Par Léopold DASSI NDJIDJOU
Paul Biya est désormais et de manière incontestable le seul maître à bord de la barque Cameroun. Tous les pouvoirs de l’Etat sont désormais sous ses pieds et notamment les mécanismes institutionnels qui règlent la question de la succession en cas de vacance du pouvoir au sommet de l’État.
Avec une certaine précipitation qui cache une intention inavouée selon les déclarations du sénateur issu des rangs du Rdpc, René Ze Nguélé, ces modifications non seulement trahissent la mollesse des institutions de la République, mais davantage consacrent Paul Biya comme un monarque qui tient son pouvoir depuis 1982 des mécanismes constitutionnelles nées de la seule volonté d’Ahmadou Ahidjo, l’illustre prédécesseur du locataire du palais de l’Unité.
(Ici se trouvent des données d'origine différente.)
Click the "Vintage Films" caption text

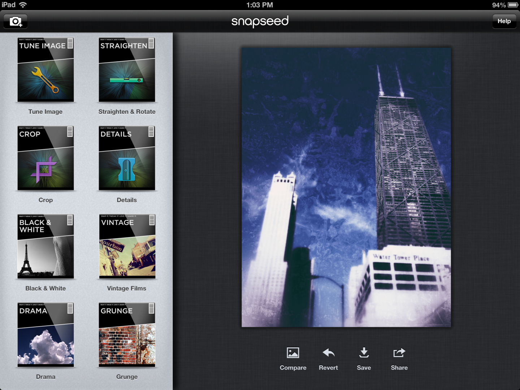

Au regard des dernières modifications, Paul Biya est engagé dans la même voie, de mettre le peuple souverain au banc de touche dans le choix du président de la République. Il remplace le souverain, le frustre de son droit de choisir librement qui après lui, va présider aux destinées de la République. Il transmet le pouvoir à qui il veut sans aucune opposition. Ahmadou Ahidjo avait certainement une grande vision du Cameroun car lui qui était du nord du pays et dans un contexte de parti unique, n’avait pas jugé bon de nommer quelqu’un de sa famille biologique ou de sa communauté. Rien ne lui interdisait de nommer un autre Premier ministre en remplacement de Paul Biya.
Avec les dernières modifications opérées ces derniers jours, il est possible que le régime aille un peu plus loin car un boulevard est désormais ouvert devant le vice-président. D’abord, il y a la Constitution. La création d’un poste de vice-président vient détrôner le président du Sénat de ses prérogatives d’assurer l’intérim présidentiel en organisant l’élection du nouveau président à laquelle il ne prend pas part. Désormais, en cas d’empêchement définitif au sommet de l’État, c’est le vice-président qui est constitutionnellement compétent, non pas pour assurer l’intérim mais pour terminer en tant que président de la République, le mandat de son prédécesseur. Il a la possibilité, à la fin du mandat en question, de se présenter au prochain scrutin. C’est une porte ouverte à ce que certains appellent, et cela a tout son sens ici, une succession de gré à gré. Cela signifie que le successeur de Paul Biya devra son pouvoir à Paul Biya et rien qu’à Paul Biya et qu’à son tour, il en usera à sa guise et au moment de s’en aller, il passera le témoin à quelqu’un de son choix. Dans cette configuration, le Peuple est hors jeu. Il n’a pas choisi le président de la République, on le lui a imposé. C’est exactement comme cela que fonctionne les monarchies à la différence qu’au sein des monarchies dynastiques, le successeur du roi ou du monarque a un lien de sang avec lui.
Ensuite la loi portant organisation et fonctionnement du Conseil constitutionnel, modifiée en ses articles 38 et 39, vient déposséder le Conseil constitutionnel de ses prérogatives de constater la vacance au sommet de l’État. Il est vrai que le vice-président de la République informe le Conseil constitutionnel de la vacance et que ce dernier la rend publique en délibérant à la majorité de 2/3 de ses membres.
Par cet acte, le vice-président qui prête serment devant lui, est désormais président de la République. Full stop! C’est à dire que le vice-président doit être quelqu’un de très proche du président de la République pour être en capacité d’affirmer sans aucun doute, la matérialité de la vacance du pouvoir. Le mystère s’épaissit lorsqu’on sait que c’est généralement la famille proche des hommes d’influence qui annoncent le plus souvent leur décès. Paul Biya choisira -t-il quelqu’un des siens comme vice-président? Il consacrerait dans ce cas ipso facto, un régime monarchique dynastique.
Pour donner un peu d’air à ce vice-président pour qui Paul Biya prépare tout, on a repoussé l’organisation des élections législatives et municipales le plus loin possible. Il est question de gagner du temps, de se faire la main après la tenue de l’élection présidentielle d’octobre dernier. Paul Biya était sorti de là avec son plus bas score jamais enregistré depuis octobre 1992. Dans la foulée, s’il avait organisé une élection, la sanction aurait été des plus nettes. Pour terminer, il convient de noter toutefois que la prorogation de mandat des élus, ne signifie nullement la prorogation des élections.